Mrs. Schofield smiled upon him. "It's nothing," she said. "That is, it's nothing you'll mind at all. It's just so you won't be so nervous."
"I'm not nervous."
"You don't think so, of course, dear," she returned, and, as she spoke, she poured some of the brown liquor into a tablespoon.
"People often can't tell when they're nervous themselves; but your Papa and I have been getting a little anxious about you, dear, and so I got this medicine for you."
"WHERE'D you get it?" he demanded.
Mrs. Schofield set the bottle down and moved toward him, insinuatingly extending the full tablespoon.
"Here, dear," she said; "just take this little spoonful, like a goo--"
"I want to know where it came from," he insisted darkly, again stepping backward.

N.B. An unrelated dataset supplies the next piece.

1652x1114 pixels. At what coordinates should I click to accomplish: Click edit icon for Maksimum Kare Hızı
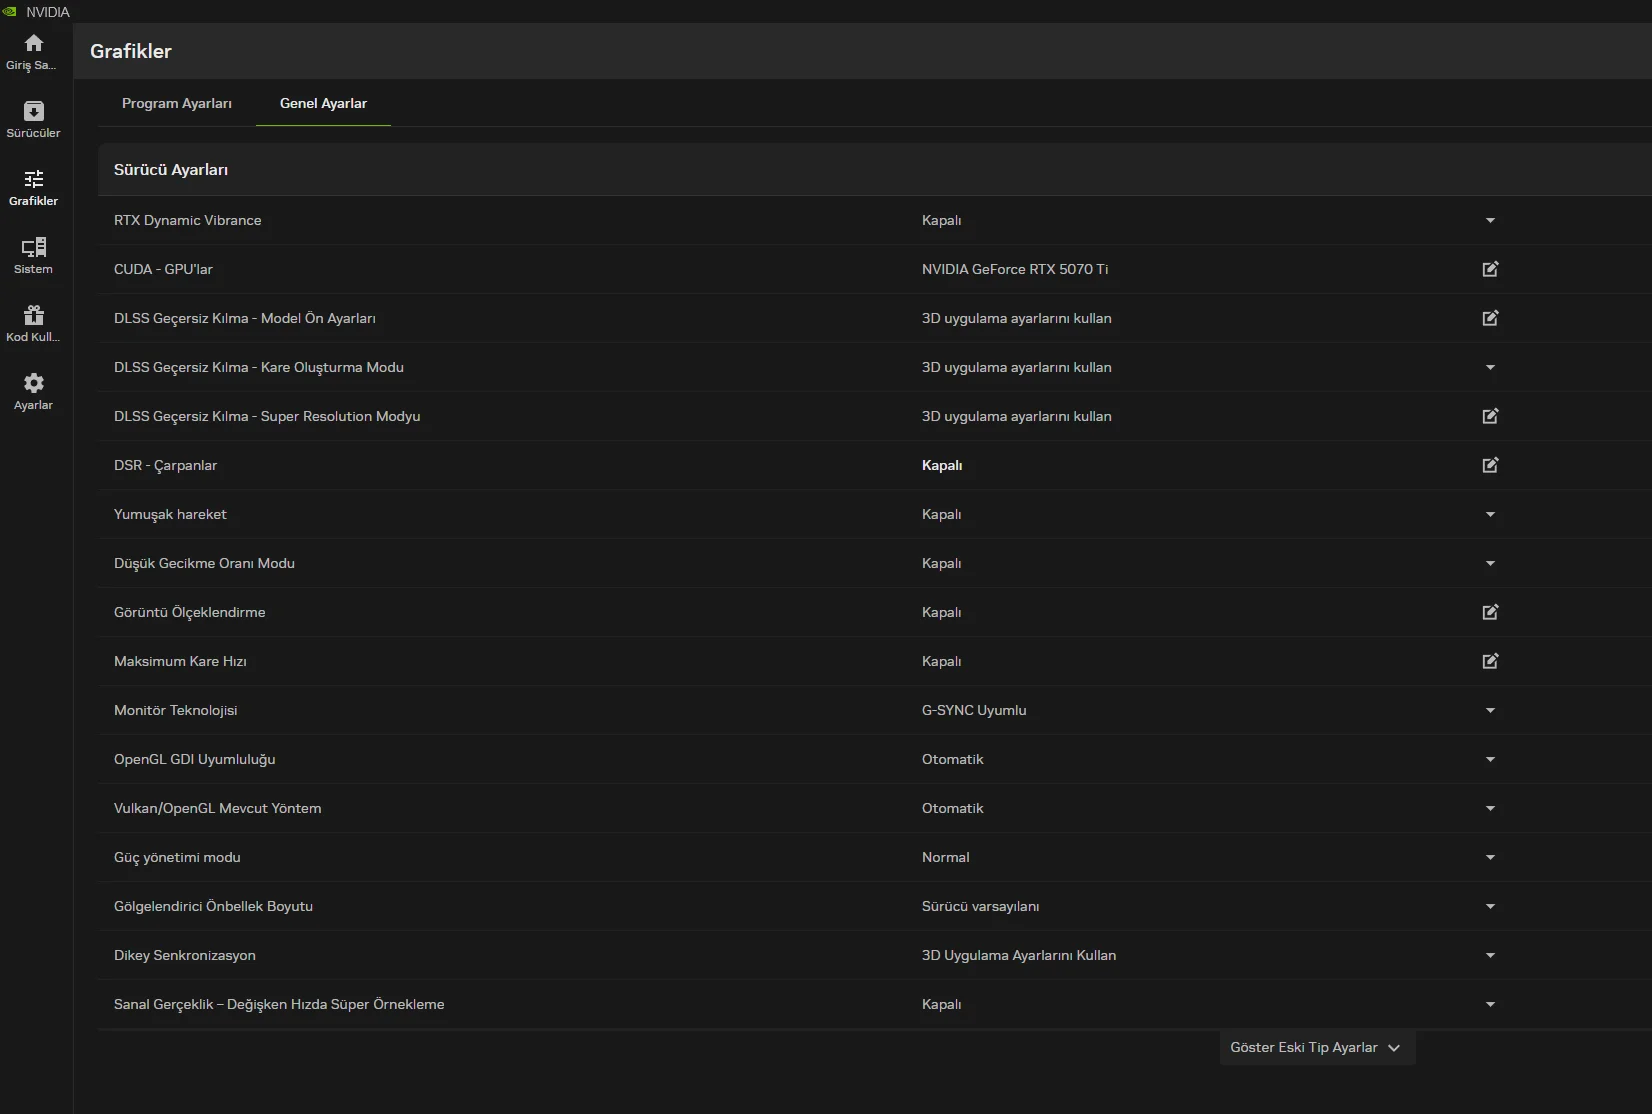[1490, 661]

"Where?" she echoed absently, watching to see that nothing was spilled from the spoon as she continued to move toward him. "Why, I was talking to old Mrs. Wottaw at market this morning, and she said her son Clark used to have nervous trouble, and she told me about this medicine and how to have it made at the drug store.
She told me it cured Clark, and--"
"I don't want to be cured," Penrod said, adding inconsistently, "I haven't got anything to be cured of."
"Now, dear," Mrs. Schofield began, "you don't want your papa and me to keep on worrying about--"
"I don't care whether you worry or not," the heartless boy interrupted. "I don't want to take any horrable ole medicine.
What's that grass and weeds in the bottle for?"
Mrs. Schofield looked grieved. "There isn't any grass and there aren't any weeds; those are healthful herbs."
"I bet they'll make me sick."
She sighed. "Penrod, we're trying to make you well."
"But I AM well, I tell you!"
"No, dear; your papa's been very much troubled about you. Come, Penrod; swallow this down and don't make such a fuss about it.
It's just for your own good."
And she advanced upon him again, the spoon extended toward his lips. It almost touched them, for he had retreated until his back was against the wall-paper. He could go no farther; but he evinced his unshaken repugnance by averting his face.
"What's it taste like?" he demanded.
"It's not unpleasant at all," she answered, poking the spoon at his mouth. "Mrs. Wottaw said Clark used to be very fond of it. It doesn't taste like ordinary medicine at all,' she said."
"How often I got to take it?" Penrod mumbled, as the persistent spoon sought to enter his mouth. "Just this once?"
"No, dear; three times a day."
"I won't do it!"
"Penrod!" She spoke sharply. "You swallow this down and stop making such a fuss. I can't be all day. Hurry."